EPILOGUE
When the Covid-19 pandemic hit, people understandably let it weigh them down. The walls of confinement that came closing in brought our fast-paced lives to a standstill. There was also the fear of losing a dear one, of saying goodbye to a life of normalcy. We scampered trying to keep our jobs intact and our fitness levels up.
School life will not be the same for many months to come even once regular classes resume, and the young ones may finally appreciate the value of open spaces now that they can no longer take them for granted. Having hidden behind the anonymous walls of cyberspace, they are now yearning for an actual playground. The digital world was never a substitute for human touch, even if the last few years played this out differently.
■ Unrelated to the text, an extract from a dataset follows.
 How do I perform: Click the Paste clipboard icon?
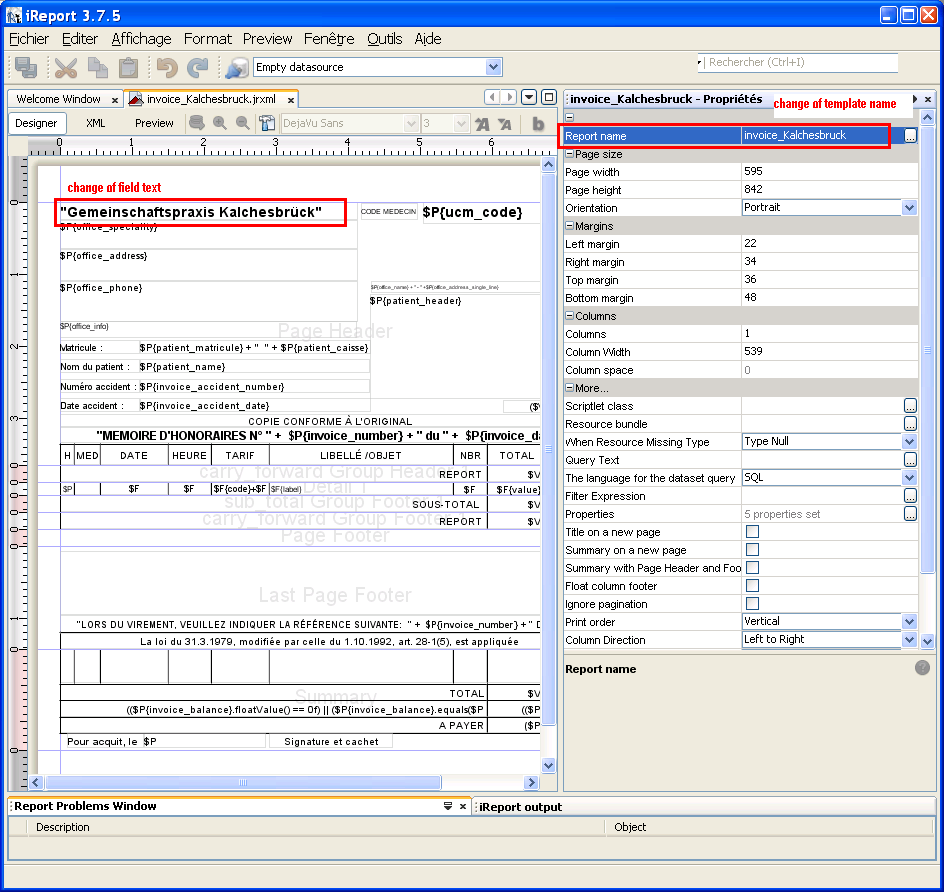tap(128, 68)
But for some children, their loneliness is likely to intensify. After the initial newness of home-schooling and online classes, it became merely another dull routine. The homework remained unfinished on the tablet nearby. All the extra screen time made them edgy. They got headaches and were easily distracted. Some craved a physical book instead of yet another download. Many, finally, wanted to meet a friend in the park.
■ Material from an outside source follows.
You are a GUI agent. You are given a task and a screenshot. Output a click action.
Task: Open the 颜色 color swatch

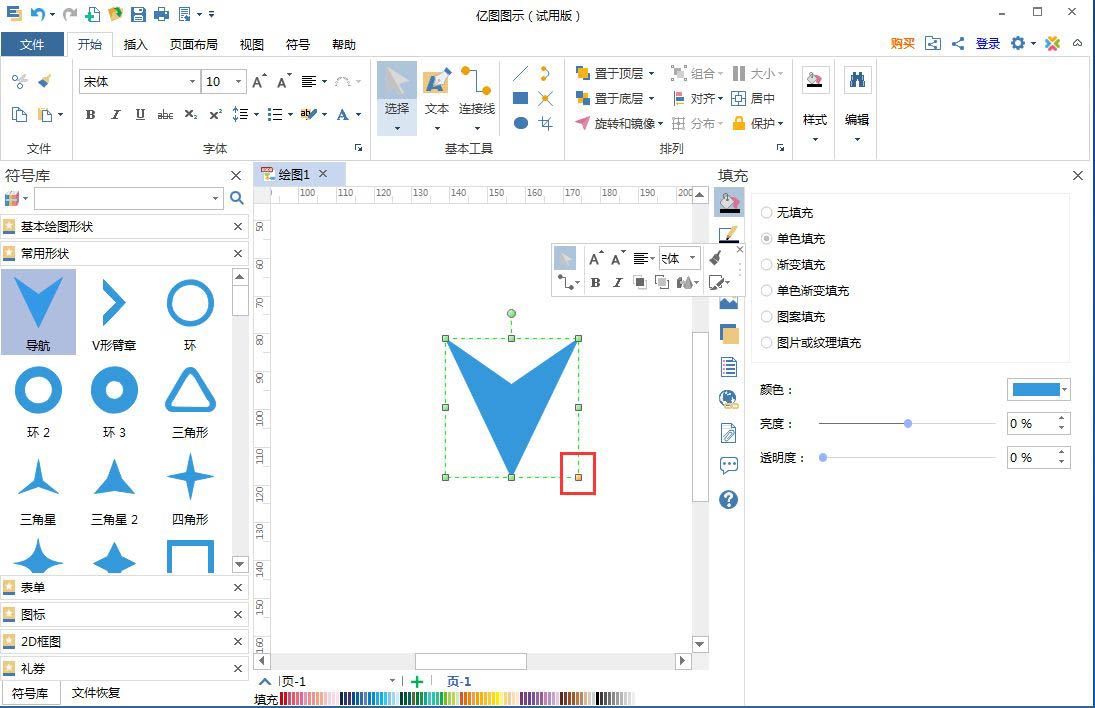tap(1037, 390)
Did the physical isolation push our children deeper into the comforts of a smartphone?
With this over-reliance on gadgets now, checks and balances have never been more crucial. Monitoring where our children’s tapping fingers take them is important. Addiction to gaming, anonymous role-playing, revenge porn, sadfishing … all this is even more tempting when time seems to move slower.
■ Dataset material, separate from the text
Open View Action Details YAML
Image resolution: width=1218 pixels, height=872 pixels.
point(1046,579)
Even before the pandemic, some children were emotionally vulnerable. Mental health is the elephant in the room. During the pandemic, we need to understand how these children are internalizing their anxiety. Drugs and vaping did not stop during the lockdown. It is not just the adults, but our collective human journey has taken a different trajectory. How the parents and their children both stack up in a crisis defines us.
However, Covid-19 being a situational crisis does not take away from our underlying concerns. Challenges may look different today, yet the essence remains the same. Change is a constant, not embracing it has been at the core of our struggles.
Gender battles at their level are only getting magnified, yet we prefer not to warn our children about sexual harassment in workplaces. Instead, we let them figure it out. Perhaps one of the biggest revelations in this book has been to debunk as myth the ‘girls locker room’. It exists. The girls are aggressive, homophobic and as ready to corner glory − infamous or otherwise − as the boys. They know that leaks are almost 100 per cent, yet living in the moment, they cannot seem to stop themselves.
Most of these actions are poignant pleas for help. I hope this book shows families the way to engage. It is the only way forward.
During an online session about teenagers and their lives today that I moderated, an eighteen-year-old spoke about how rampant vaping was in schools. This led to a flurry of comments from parents saying that they had no idea. Parents who asked me the subject of my book have almost immediately clamped down on hearing issues like substance abuse and sexual bullying.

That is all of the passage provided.